Sometimes, it is interesting to ponder the relationship between seemingly independent technologies, as it can help us better understand each technology. This article will be this kind of article. A mere reflection on the similarities between distributed file systems, blockchain, and artificial intelligence.
Distributed file systems like IPFS or Ethereum Swarm are content-addressable storage systems. Both systems are based on a distributed database, where content can be accessed based on a given hash. When we want to access a file in such a system, we can do so with a 32-byte hash.
We submit this identifier to the system, which returns the content to us. This 32-byte identifier is generated based on the content and is unique for each piece of content. This means that every piece of content in the world can be assigned a unique 32-byte number.
Think about how fascinating this is. For every video, song, text, book, or program that has ever been created or will be created, there is a unique 32-byte identifier. If this were not the case, IPFS or Swarm would not be able to function, as an identifier would be associated with two different pieces of content in the system, causing collisions.
However, no one has ever found such a collision.
Another example of the effectiveness of hashing is the Ethereum blockchain. Ethereum is a giant virtual computer. Users can send instructions (transactions) to the computer, which will then be executed by miners (who serve as the computer's processors), and they will modify the state of the computer.
The state of the computer is stored in a structure called the Patricia-Merkle tree, which is associative storage similar to IPFS, except that unlike with IPFS, the database is not distributed and every miner has a personal copy of the whole database.
When a block is created in the blockchain, only the hash of the virtual computer's state is stored, also in 32 bytes, and this is called the state root.
This huge computer runs thousands of programs (smart contracts) and stores a massive amount of data, yet every possible state can be associated with a 32-byte number. Without this, the Ethereum network would not function.
Although 32 bytes might not seem like much, it seems that in the world, we are able to compress almost everything into this size. And this is where artificial intelligence comes into play. As the hash is to the crypto world, embedding is to the world of AI.
Embedding is when we map some information onto a vector. For easier understanding, we can imagine these vectors as points in a multi-dimensional space, but in reality, this is also a list of numbers just like in the case of hashing.
Even a 32-byte hash can be imagined as a point in a 32-dimensional space. Therefore, embedding is a type of compression, similar to hashing. However, there is a major difference between hashing and embedding.

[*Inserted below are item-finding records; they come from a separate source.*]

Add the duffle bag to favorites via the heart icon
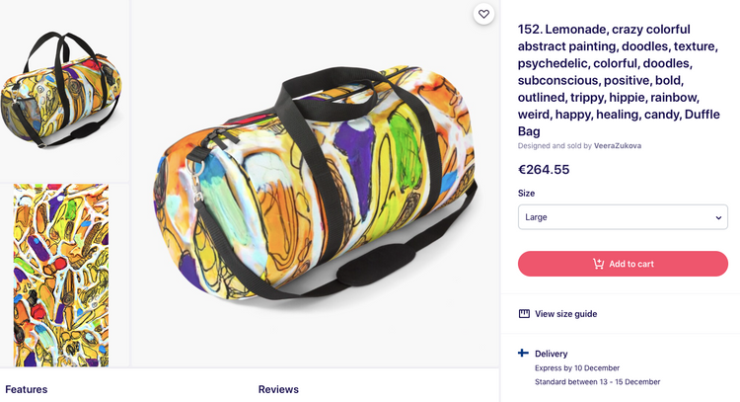 point(482,14)
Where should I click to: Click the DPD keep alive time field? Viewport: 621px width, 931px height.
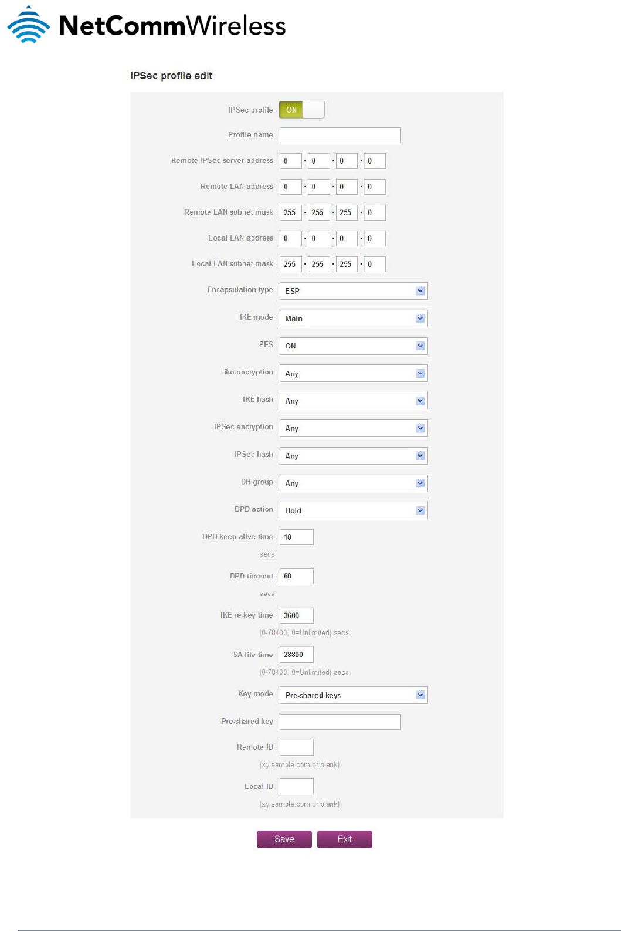(x=296, y=537)
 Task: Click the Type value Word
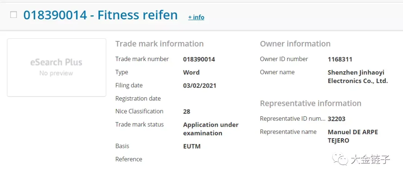tap(191, 72)
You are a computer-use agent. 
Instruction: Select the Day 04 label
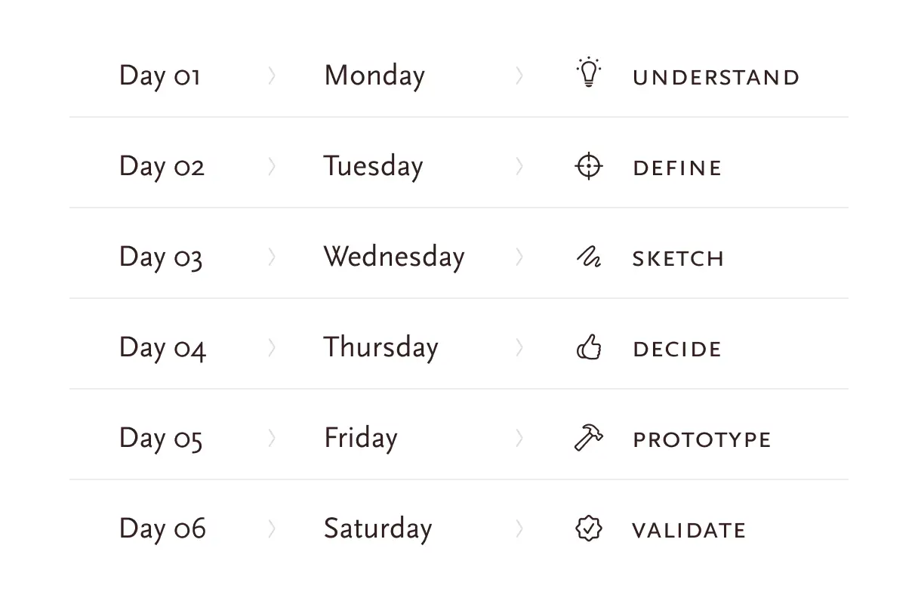pyautogui.click(x=162, y=348)
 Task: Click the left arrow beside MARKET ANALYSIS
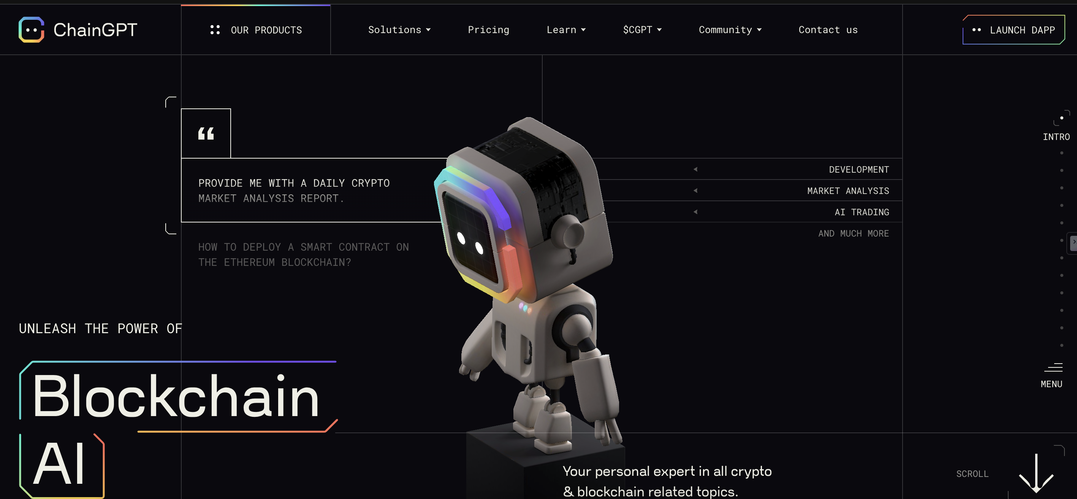click(696, 191)
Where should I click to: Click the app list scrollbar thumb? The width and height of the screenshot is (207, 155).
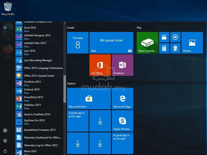[65, 89]
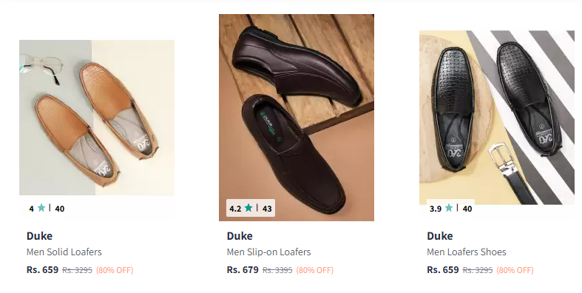Click the Men Loafers Shoes title

(467, 252)
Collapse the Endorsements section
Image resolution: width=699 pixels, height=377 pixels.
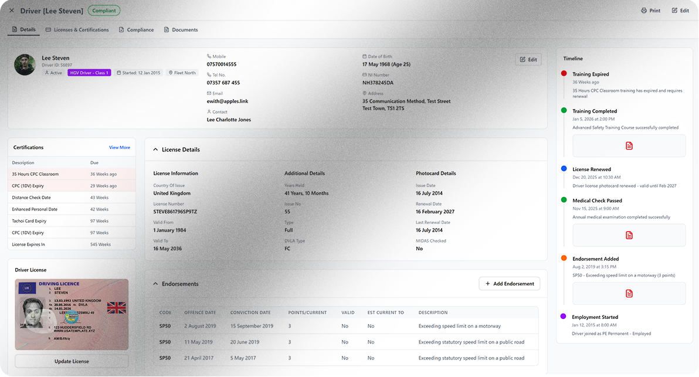(155, 284)
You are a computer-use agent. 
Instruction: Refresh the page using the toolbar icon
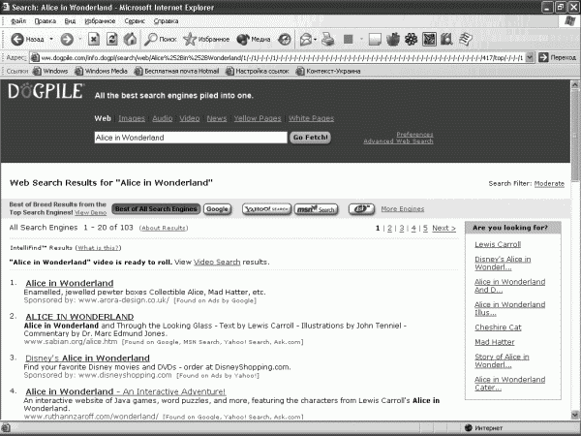(x=112, y=39)
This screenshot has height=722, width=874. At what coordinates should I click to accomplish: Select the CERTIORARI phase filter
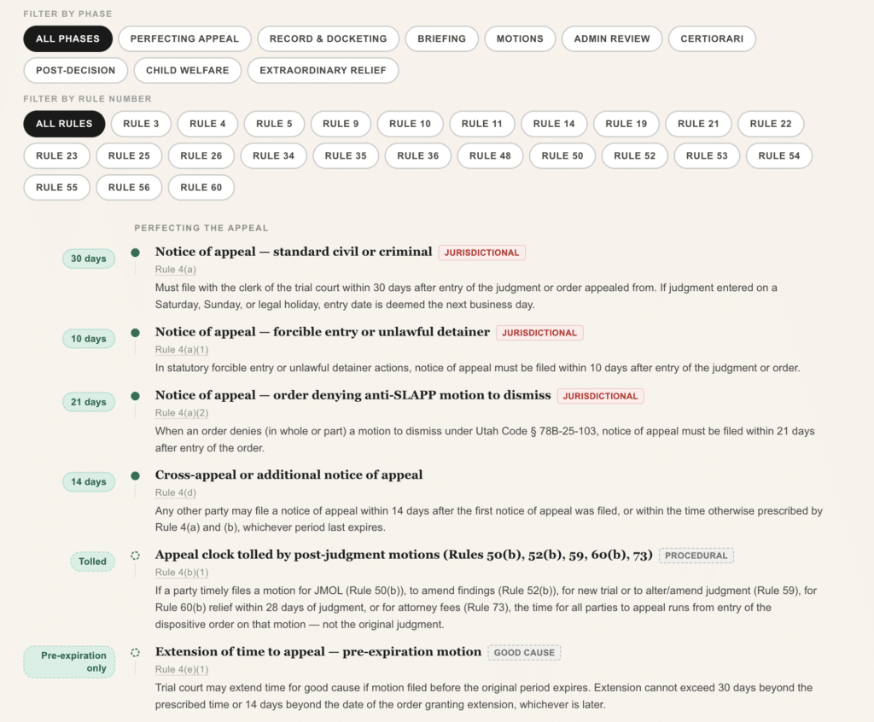click(x=712, y=38)
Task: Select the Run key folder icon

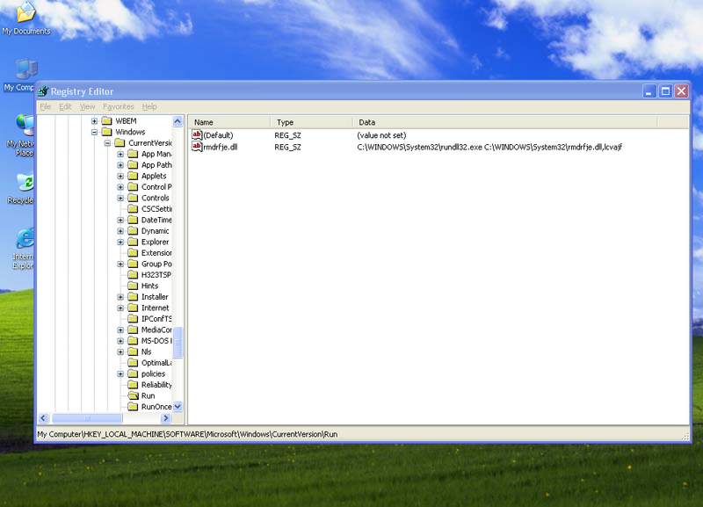Action: click(x=133, y=396)
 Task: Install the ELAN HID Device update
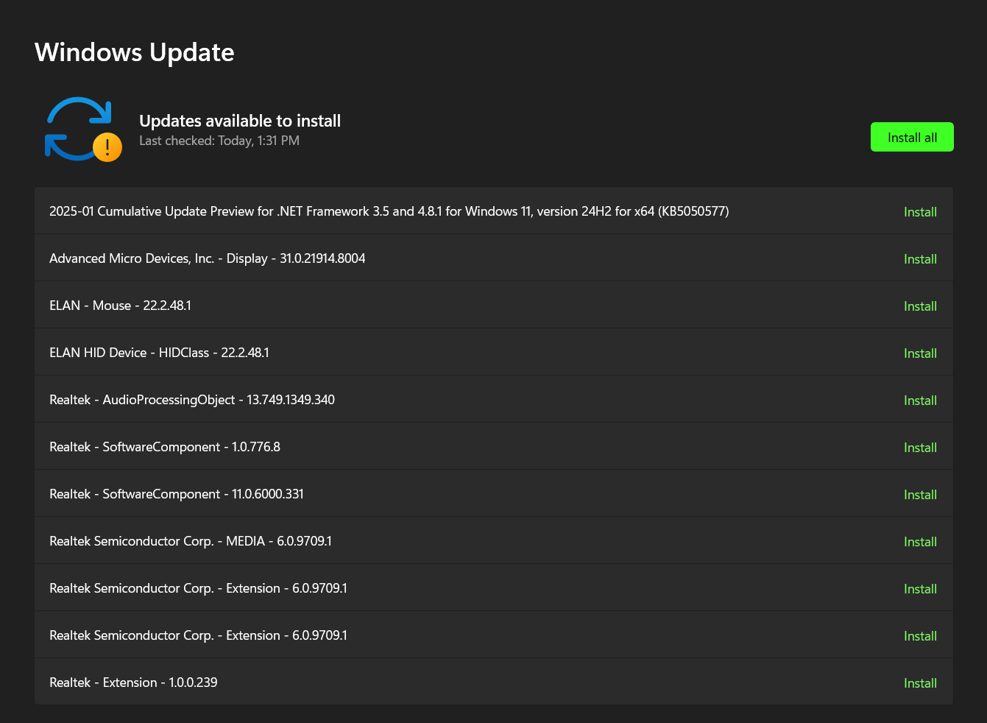point(920,353)
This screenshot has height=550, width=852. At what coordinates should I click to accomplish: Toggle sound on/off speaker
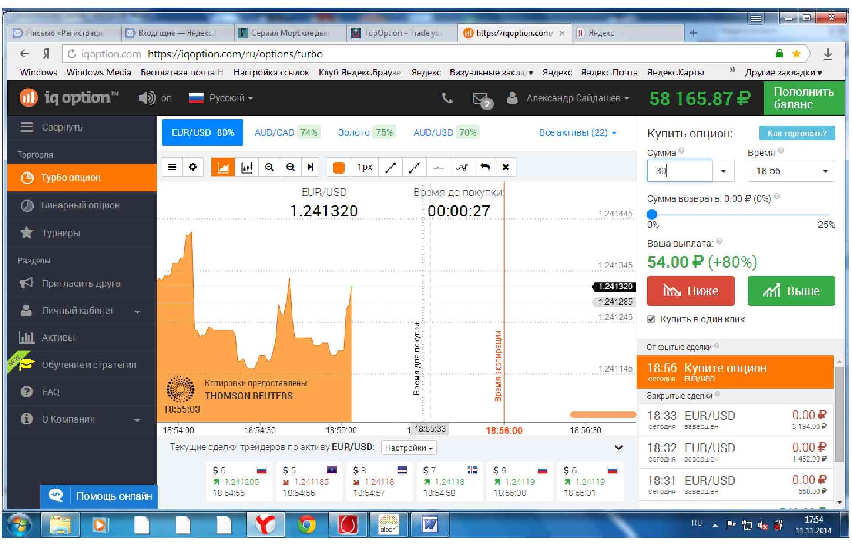(147, 98)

Hash algorithms map the contents to completely random points in the multi-dimensional space, while in the case of embedding, it is important for similar contents to be close to each other. For example, in a facial recognition system, it is important for images of the same person to have vectors that are close to each other, as the system uses this information to determine if it is the same person or not.
This is why hash algorithms use a relatively simple, fixed calculation, while embedding is a complex algorithm that is typically learned through training.
Now that we understand the role of hash algorithms in the crypto world and have seen that 32 bytes can contain almost everything, we can better understand the functioning of systems such as LLMs (which are the base of systems like ChatGPT).
When we ask a question to ChatGPT, a vector is created from our question, similar to when we create a hash for content. However, while a hash points to content in a distributed file system, in the case of ChatGPT, it points to a word that best fits the content.
ChatGPT does nothing but predict the next word based on the given input, and then predicts the next word for the resulting content, and so on. (In reality, the process is a bit more complex, as it predicts tokens instead of words, and not just one token, but a list of the most likely tokens from which it randomly chooses.)
ChatGPT is able to work efficiently because it has been trained on a massive text database and has some pre-made responses for almost every question. In this sense, we could compare it to a traditional large lexicon. What makes it unique is the continuity of its vectors.
Even if we ask it a question that has never been asked before, the vector created from the question will be very close to the vectors of known questions, so the response given will likely be accurate.
In the case of a distributed file system, we can access specific content with concrete hashes, while in the case of a large language model, we search for tokens that best match the embedding vector (which is some kind of a hash).
In both cases, we are talking about a vast database, but in the first case, the database contains specific values associated with concrete keys, while in the second case, both the keys and values are located in a continuous space.
It could be interesting to consider what kind of systems could emerge from the fusion of these two approaches. I can imagine, for example, a distributed vector database similar to IPFS, where everyone publishes their knowledge with embedding vectors.
If I am looking for an answer to a question, the search is done with embedding vectors instead of content hashes in the DHT, and I receive the data that is relevant to my question.
With the help of a language model, I can then construct a coherent response on my end. Instead of distributed file storage, the goal of the system would be to store distributed knowledge.
The system could be the base of a distributed social network where individuals do not form connections. There are no friendships or followings. Instead, everyone posts important information on their wall, and if someone needs specific information, they specify their desired content, and the system gathers it from the network based on embedded vectors.
In this way, members of the network can create a large collective mind, a collective superintelligence. Perhaps this is what the future of social networks could look like.